作者は、今の日本社会で人々が、しだいに「不寛容」になってきており、「尖った言葉」が行き交っていることを気にしており、最も欠けているものはちょっとした「親切」であると述べている。そして、作者は「どうやったら親切になれるか」ということをずっと考えてきた。
それにもかかわらず、作者がこの本で悪口ばかり書いているのは、「尖った言葉が行き交う現代日本社会を憂えて、人に親切にしようとする男が思い余ってつい「尖った言葉」を口走ってしまう」典型的な事例と述べている。
そのようなエクスキューズ(弁解)を意識しながら、この本を読むと、確かに悪口が多い。その大半は、安倍・菅政権に向けられているのだが、その実、この政権にNOを突きつけず、結果として受け入れてきた日本社会に対する深い失望を感じることができる。新型コロナパンデミックという忖度や改ざんが効かない本当の危機が彼らの無能を証明し、退陣ということになったが。

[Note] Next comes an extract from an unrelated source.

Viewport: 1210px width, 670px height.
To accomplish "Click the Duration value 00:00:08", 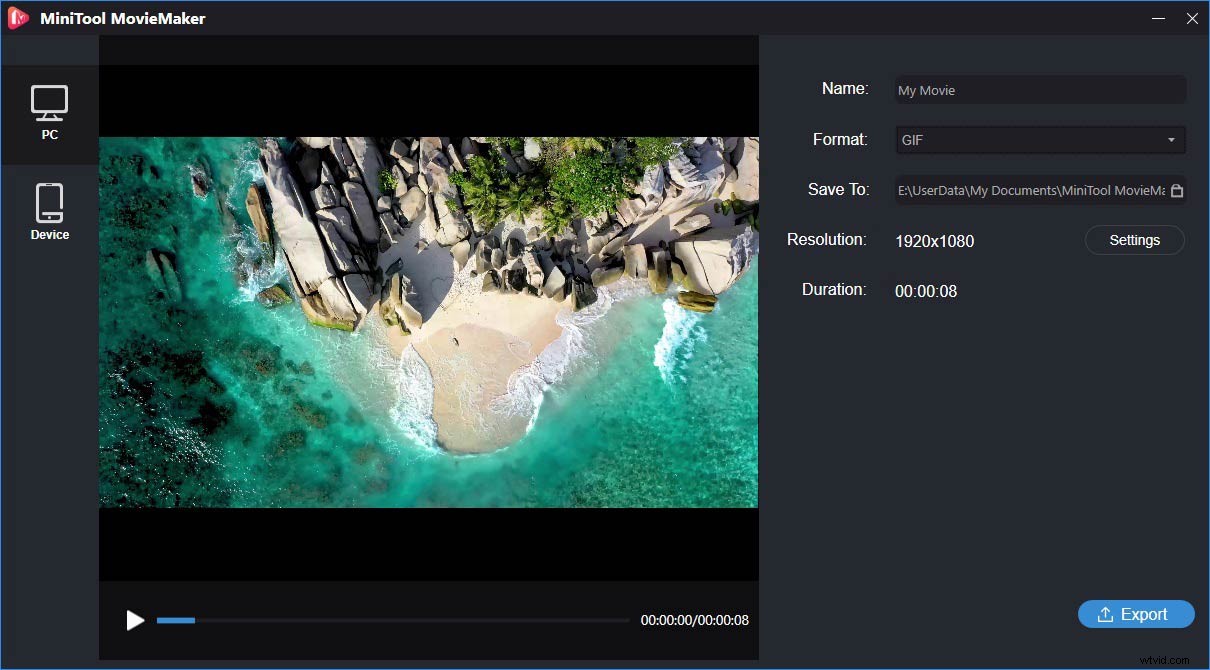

(本書では、コロナを奇貨として、地方で暮らすことの選択や本当の天職を見つける機会ができたこと、大学がいかに今まで生徒を個体識別してこなかったこと(弱者を顧みない教育を行ってきたこと)を述べ、オンライン授業により、欠席者を把握し、フォローすることが可能になったことで、生徒ひとりひとりを認知し出したという良い傾向がある点も述べている)

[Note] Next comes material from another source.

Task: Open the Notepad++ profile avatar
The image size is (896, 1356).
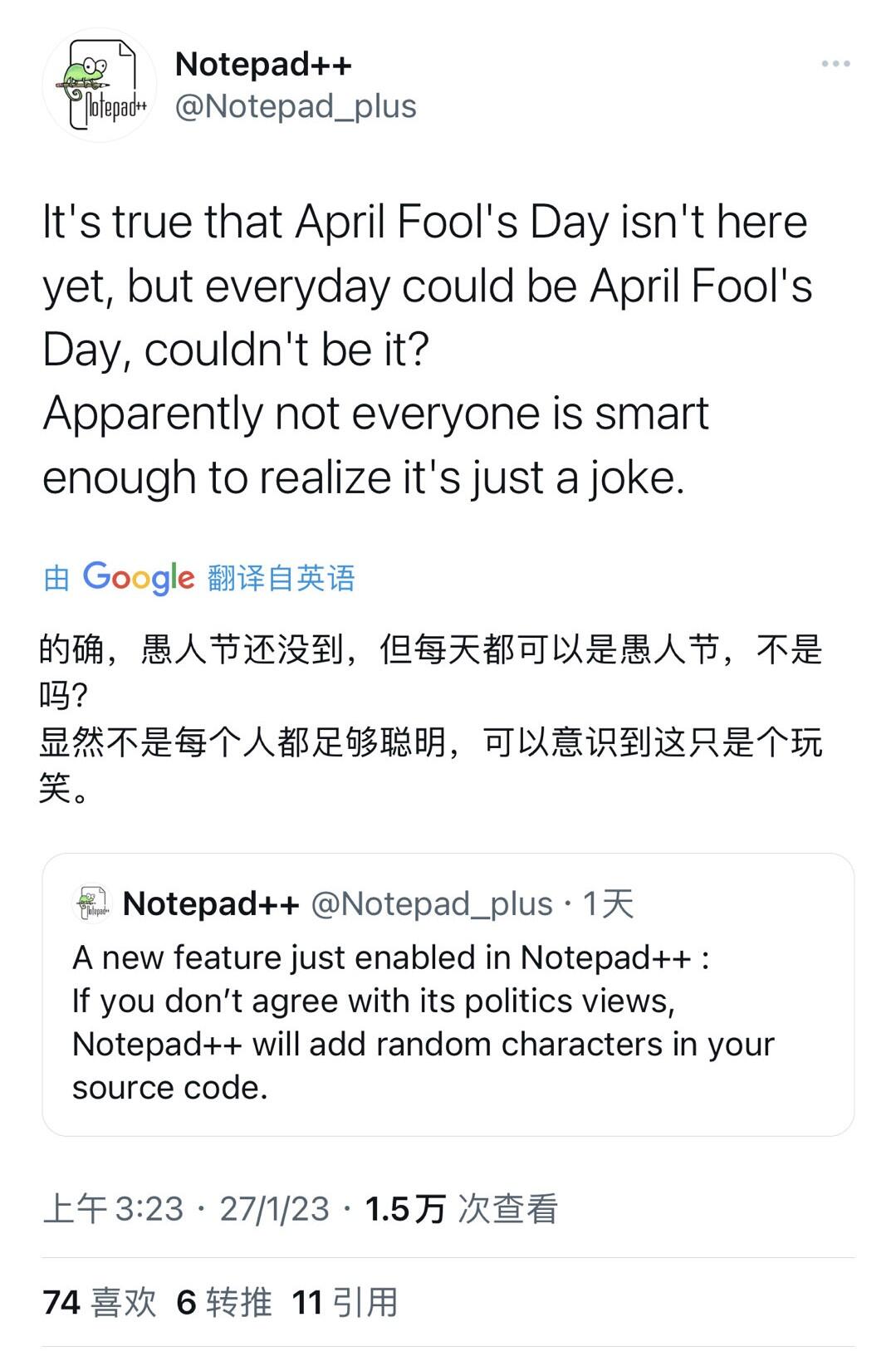Action: point(100,86)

「コロナ後の世界」という表題の小文を読むと、「民主制は独裁制よりも危機対応能力が低い」という懸念について、「独裁制は短期的にはたいへんうまくゆくことがあるが、長期的に見た場合に、歴史的な変化や地政学的な変化に対応して、そのつど変身を繰り返すことが原理的にできない」と述べ、他方「民主制は生き延びるために国民に「大人になること」を求めるから、そういった「大人」が一握りでもいれば、破局的事態を迎えても、復元力の強い、臨機応変の国ができる」と述べている。
そして、そのためには「大人」を育てることが民主制(をとる日本)にとって喫緊の国家的課題であると。(内田氏はその「大人」の数をせめて7%いればと言ってる)

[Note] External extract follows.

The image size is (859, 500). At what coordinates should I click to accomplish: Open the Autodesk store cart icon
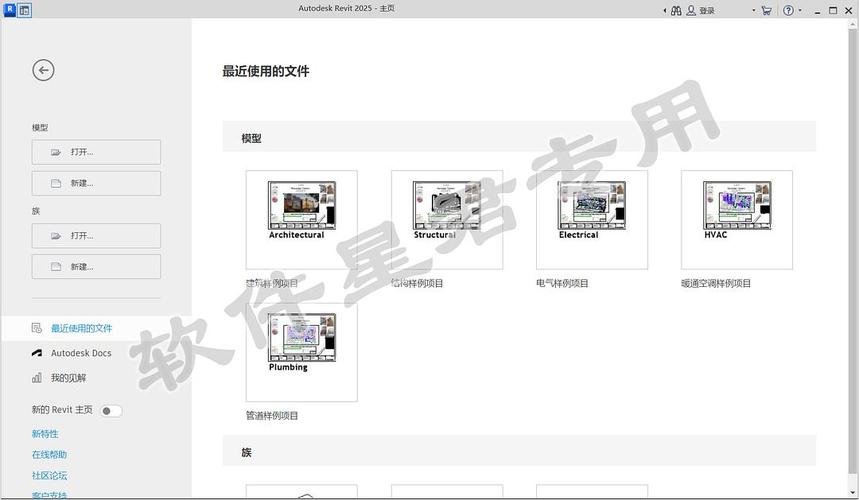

本書の後半パートでは、亡くなった大瀧詠一、橋本治、加藤典洋の各氏に対する追悼文が載せられていて興味深かった。とりわけ、内田樹氏が大瀧詠一の大ファンだとは(大瀧詠一の音楽知識の深さについても)知らなかった。
「吉本隆明1967」も内田樹氏の若かりし日の過去(不良化→中卒労働→大検)が直截的に述べられていて、興味深かった。
内田樹氏のこういった個人的なエピソードは初めて読んだような気がする。そのせいもあってこの本のイメージが岸田秀氏の「ものぐさ精神分析」と少し似ているなと思った。